Thanks for this. Please allow me a few minutes to give these genuine concerns the thorough answer they deserve.
First of all, I think you are being pretty hard on yourself. Unless you are a spring chicken, perhaps 6 or 7 years old, there's probably a little bit of rust and neglect around that relationship with God. It is so beautiful that you have made the time and the commitment to read the Bible like this and to deepen your relationship with Him. Please keep doing that. You are building a foundation in your life for many more amazing things. And, please consider adding a little something else, as well, on top of that foundation.

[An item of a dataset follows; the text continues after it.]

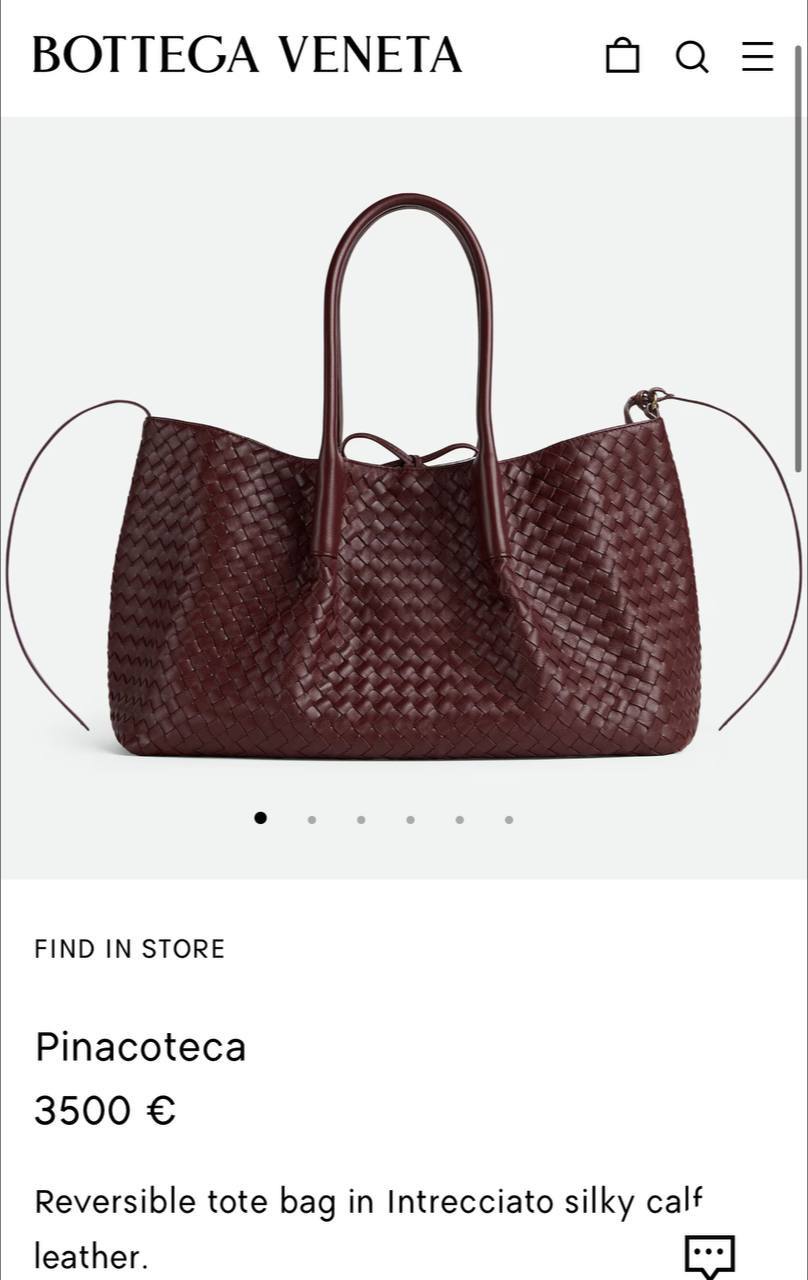This screenshot has height=1280, width=808.
Task: Show the last product image via sixth dot
Action: pyautogui.click(x=509, y=819)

My short answer, something I would personally do, is to pray to God asking for whatever it is that is absent. If stopped reading here, I think you would now have enough to address everything you've brought up. I'm going to keep going though, in case more color on this topic would be helpful.
Though I was raised to pray, I was not raised to understand that statement above. I was not raised to understand that I can turn to God for everything that I need. I do not just need to shout out prayers to God as a last minute desperate final hope before all is lost effort. But He can be turned to as a first resort even.
I'm going to share with you the prayer that I would give in the situation you have described, a situation I have found myself in many times before. I had a lot of rust that needed working off (perhaps I still do), but I can tell you that these days, my relationship with God is rock steady in a way that I have never my whole life known. The more hopeless things seemed, the more my reliance on God through them made that relationship stronger. I could tell some pretty miserable stories that God pulled me through, but I'll leave those alone. It is your situation that is primary right now.
You write: "No feelings of being closer to God, no feelings at all."
If connection to Him is lacking say:
"God, I am reading this Bible to feel more connected to you. Help me to humble myself to you. Help me to have a teachable heart. Help me to push aside anything blocking me from you. Help me to feel that connection, that intimacy."
Some days, I might literally pray something like that ten times in one single ten minute Bible reading. I have distracted days. If I am distracted and can't get into the Bible, and can't feel myself nuzzling up close to God, I will stop the reading, and ask God to help me focus my mind. But that is not usual anymore. God and I have dealt with lots of those issues. I've grown in my relationship with Him. So, when I bring this up, I'm not saying to just pray your prayer one or two days and to give up, but I'm saying to keep it up. Keep it up with a faith that God is going to give you any godly thing you ask for. And sometimes that means that I muscle through even when I'm not feelings totally up for something, but on my best days, I do it with prayer and with faith that it will come together.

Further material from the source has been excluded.